Unlike the harsh desert conditions of today, the land would have been wetter and filled with more vegetation, lakes and rivers, making a journey by foot more feasible for early humans.
Using a technique called luminescence dating to determine the age of the toolkit, scientists believe it is between 100,000 and 125,000 years old, according to lead author Simon Armitage from Royal Holloway college, University of London.
Most other evidence has suggested modern humans left Africa around 60,000 years ago and made the trek along the Mediterranean Sea or the Arabian Coast, but some finds in recent years have suggested otherwise.
The journal Science noted that some early homo sapien skulls and tools have also been found in Israel and scientists have been able to estimate their age at 100,000 to 130,000 years old.
“At Jebel Faya, the ages reveal a fascinating picture in which modern humans migrated out of Africa much earlier than previously thought, helped by global fluctuations in sea-level and climate change in the Arabian Peninsula,” said Armitage.
The site, located about an hour’s drive from the city of Sharjah, is marked by a rock shelter at the edge of a mountain.
Previous artifacts uncovered in the area have been dated to the Iron, Bronze, and Neolithic periods as well as the Middle Paleolithic era, some 300,000 to 30,000 years ago.
But not all experts are convinced that the toolkit is what the authors believe it is.

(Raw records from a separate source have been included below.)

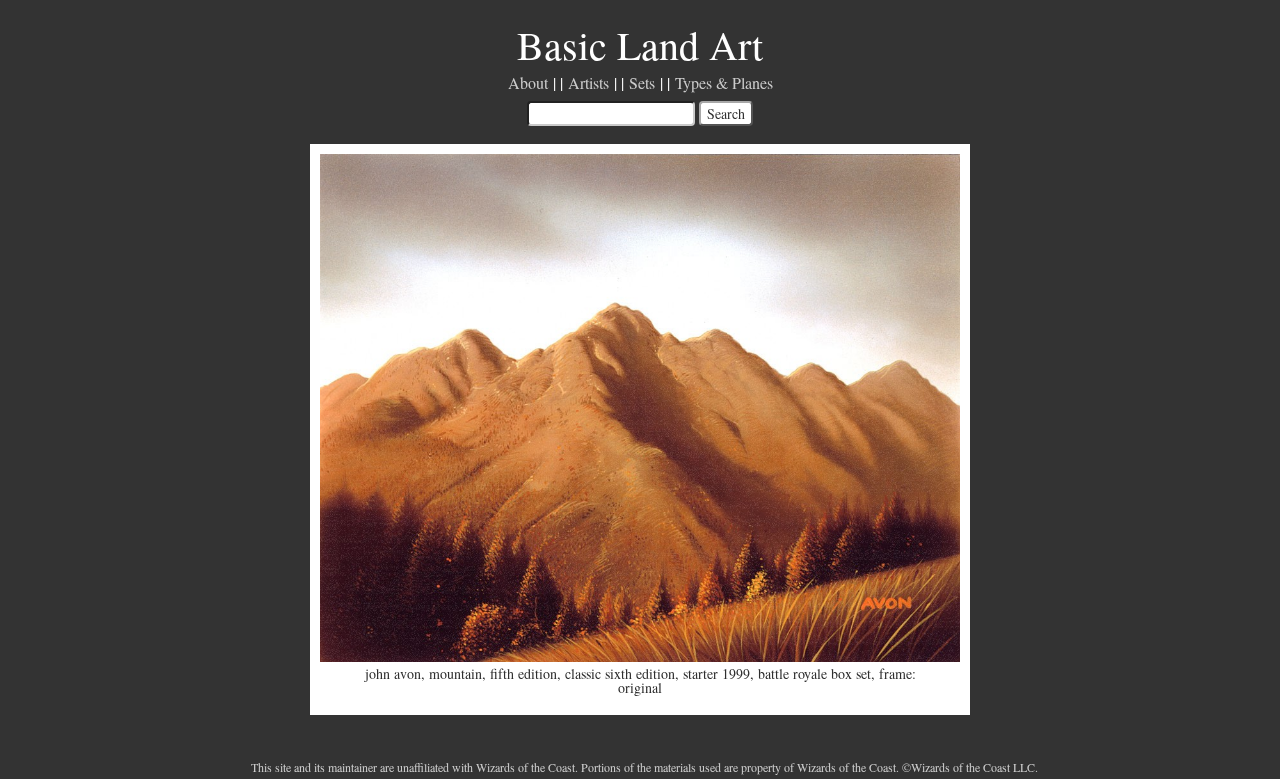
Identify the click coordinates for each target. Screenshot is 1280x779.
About (528, 82)
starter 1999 (716, 673)
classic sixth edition (620, 673)
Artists (588, 82)
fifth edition (523, 673)
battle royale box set (814, 673)
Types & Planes (724, 82)
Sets (642, 82)
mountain (455, 673)
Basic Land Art (640, 44)
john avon (393, 673)
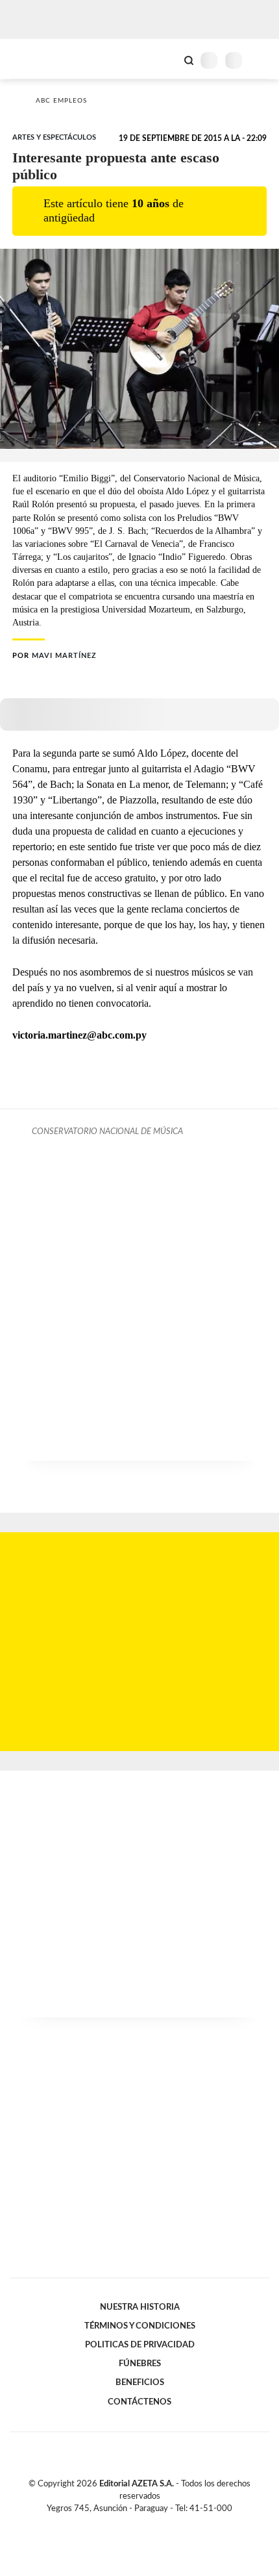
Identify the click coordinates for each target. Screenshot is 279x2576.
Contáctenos (139, 2402)
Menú (261, 60)
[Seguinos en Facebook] (120, 2523)
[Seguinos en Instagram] (161, 2523)
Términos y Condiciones (139, 2326)
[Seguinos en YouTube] (148, 2523)
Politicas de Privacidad (140, 2345)
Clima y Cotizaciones (166, 59)
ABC (34, 58)
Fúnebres (140, 2364)
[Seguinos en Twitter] (134, 2523)
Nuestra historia (140, 2307)
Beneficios (139, 2382)
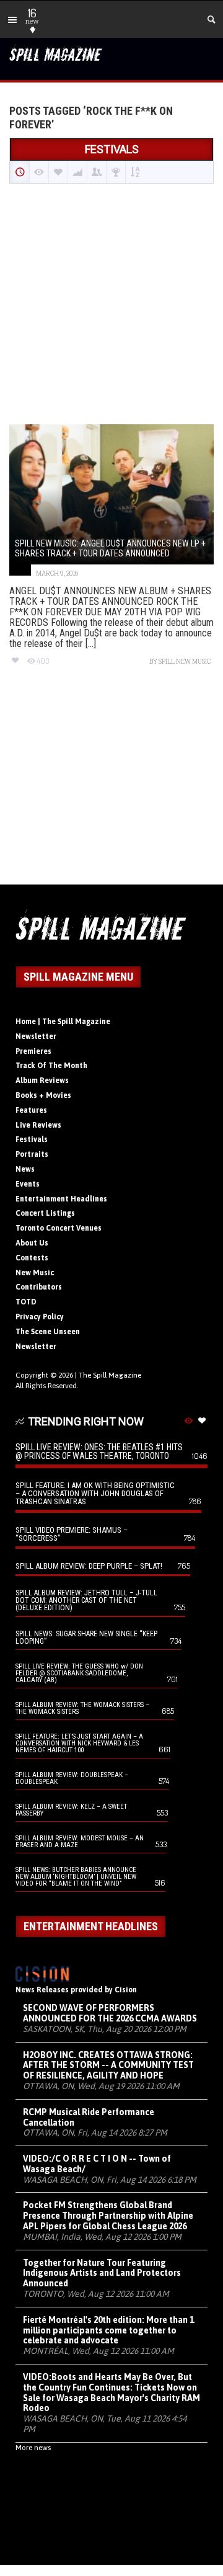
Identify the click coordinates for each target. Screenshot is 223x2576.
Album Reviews (42, 1080)
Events (27, 1184)
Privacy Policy (39, 1317)
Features (31, 1110)
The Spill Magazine (110, 1375)
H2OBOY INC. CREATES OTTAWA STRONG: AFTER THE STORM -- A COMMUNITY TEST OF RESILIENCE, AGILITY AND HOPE (108, 2065)
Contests (31, 1258)
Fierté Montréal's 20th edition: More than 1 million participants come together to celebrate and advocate (108, 2330)
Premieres (33, 1051)
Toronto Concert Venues (58, 1228)
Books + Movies (43, 1095)
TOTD (26, 1302)
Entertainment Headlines (61, 1199)
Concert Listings (45, 1213)
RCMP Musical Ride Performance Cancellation (88, 2117)
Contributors (38, 1287)
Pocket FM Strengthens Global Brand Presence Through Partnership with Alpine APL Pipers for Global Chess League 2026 (108, 2215)
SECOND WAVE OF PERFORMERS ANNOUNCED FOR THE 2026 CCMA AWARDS (110, 2013)
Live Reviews (38, 1125)
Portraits (31, 1154)
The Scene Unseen (47, 1331)
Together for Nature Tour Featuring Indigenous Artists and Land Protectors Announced (102, 2273)
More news (33, 2447)
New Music (34, 1272)
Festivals (31, 1139)
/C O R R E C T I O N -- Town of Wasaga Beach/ (97, 2164)
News (25, 1169)
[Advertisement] (111, 305)
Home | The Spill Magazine (62, 1021)
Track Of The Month (51, 1065)
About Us (31, 1243)
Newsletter (35, 1036)
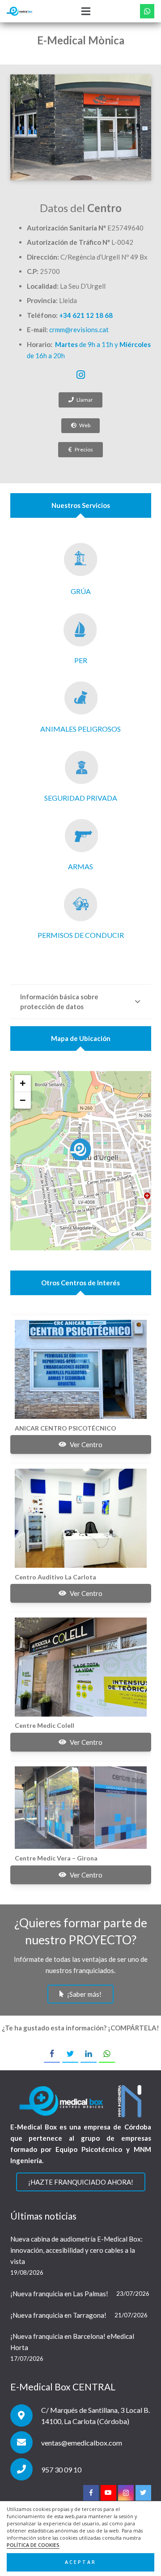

“I’m totally unpersuaded,” said archaeologist Paul Mellars of the University of Cambridge.
“There’s not a scrap of evidence here that these were made by modern humans, nor that they came from Africa,” he said. “Everything hinges on whether that material is explicitly African and I don’t see that.”
Study co-author Anthony Marks of Southern Methodist University in Dallas, Texas, said the tools were not the kind used by Neanderthals, who were not believed to have been in Arabia at the time.
“That makes the African origin likely by process of elimination,” he said.
The tools do not resemble artifacts found in Israel or tools from the same era in North Africa, suggesting there may have been multiple waves of migration from Africa and that these could have been made by homo sapiens who left East Africa, Marks said.
Archaeologist Mark Beech, a visiting fellow at the University of York, praised the paper but added: “One site does not confirm the out of Africa-via-Arabia hypothesis.”
The international team of researchers was headed by Hans-Peter Uerpmann from Eberhard Karls University in Tubingen, Germany.
Uerpmann agreed that more evidence, such as fossil bones, would be necessary “before we can be absolutely sure” the tools were made by homo sapiens.